Mom had to comment about everything.

I find this quite funny now, but at the time I was exasperated.

Mom loved to talk, and, I inherited that from her.

However, I can sit quiet for several hours to days.

The 25 Minute Rule

Our brains are like children, they can’t focus for long on one thing.

25 minutes is the maxium.

So any thing you pursue, from reading a book, to doing a craft, practicing a musical instrument, drawing, working, exercising, stop after 25 minutes.

Stop and move around. Look at something else. Shake your body. Get a change of scene. Go outside. Take a walk. Buy an ice cream. Drink a glass of water. Pet the cat. Do the dishes. Clean the litter box. Go pee.

I am so bad at doing this I have timers all over my house, all set for 25 minutes.

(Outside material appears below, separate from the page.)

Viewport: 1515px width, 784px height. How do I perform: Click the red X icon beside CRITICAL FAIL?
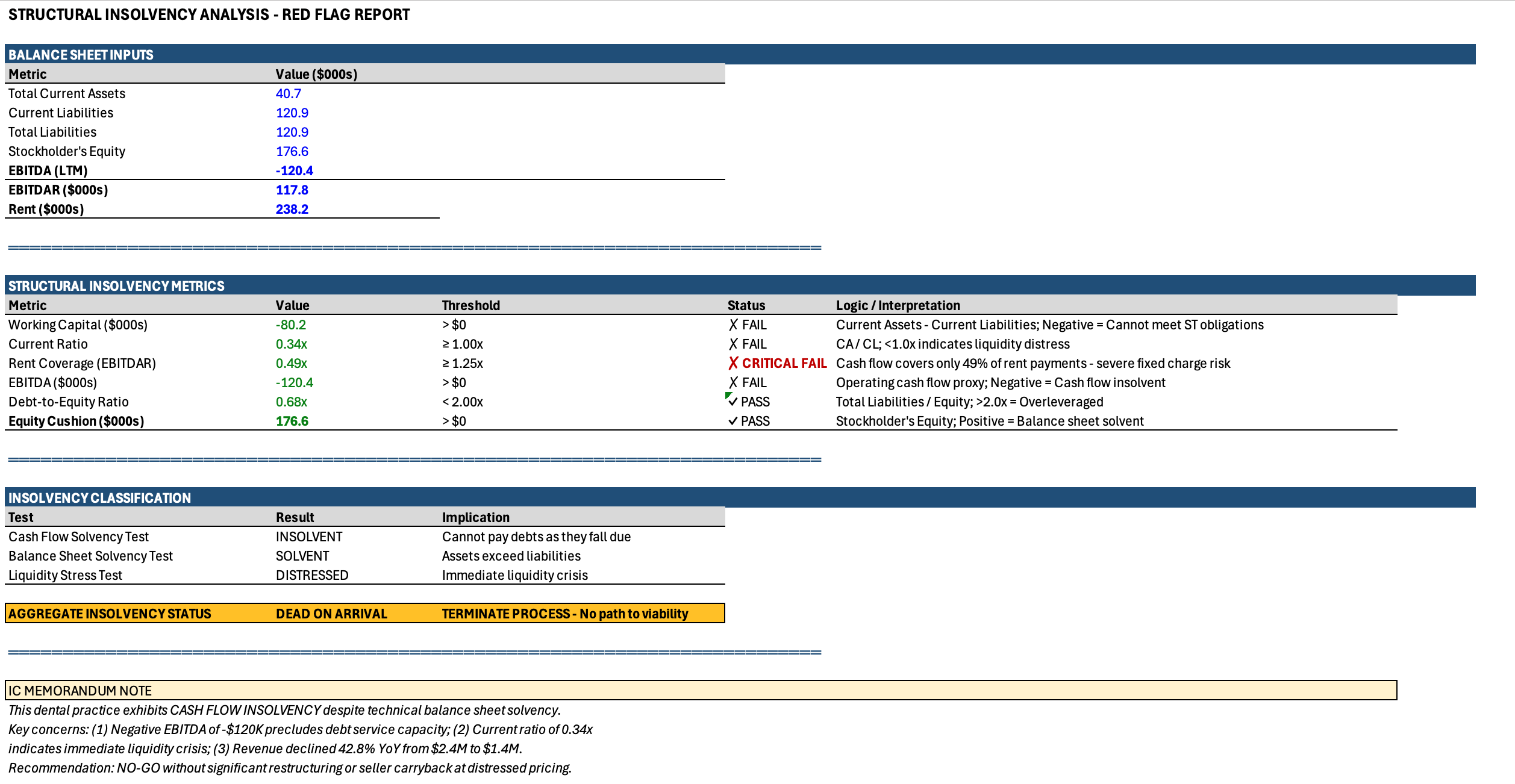coord(733,363)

I get so absorbed in my projects that hours can pass and then I hurt my brains. There aren’t too many of those precious cells left!

And what would be the point of doing something for hours and hours without a break? You want to prove that you’re an idiot? I know, there is something macho here, and I’ve been guilty of it myself. But I am older and wiser, okay? Your body and brain need a break.

If sex were still an issue, I would say maybe go a bit longer than 25 minutes, maybe less. Sorry guys, sex can get boring after that. I don’t vote for all that tantric stuff. Like my friend used to joke; want a sixty second romance? Got a minute?

No, I would not set the timer for sex. Although it’d be a good laugh.

The timer is to make sure you take a break, not set a record on how fast you can do something.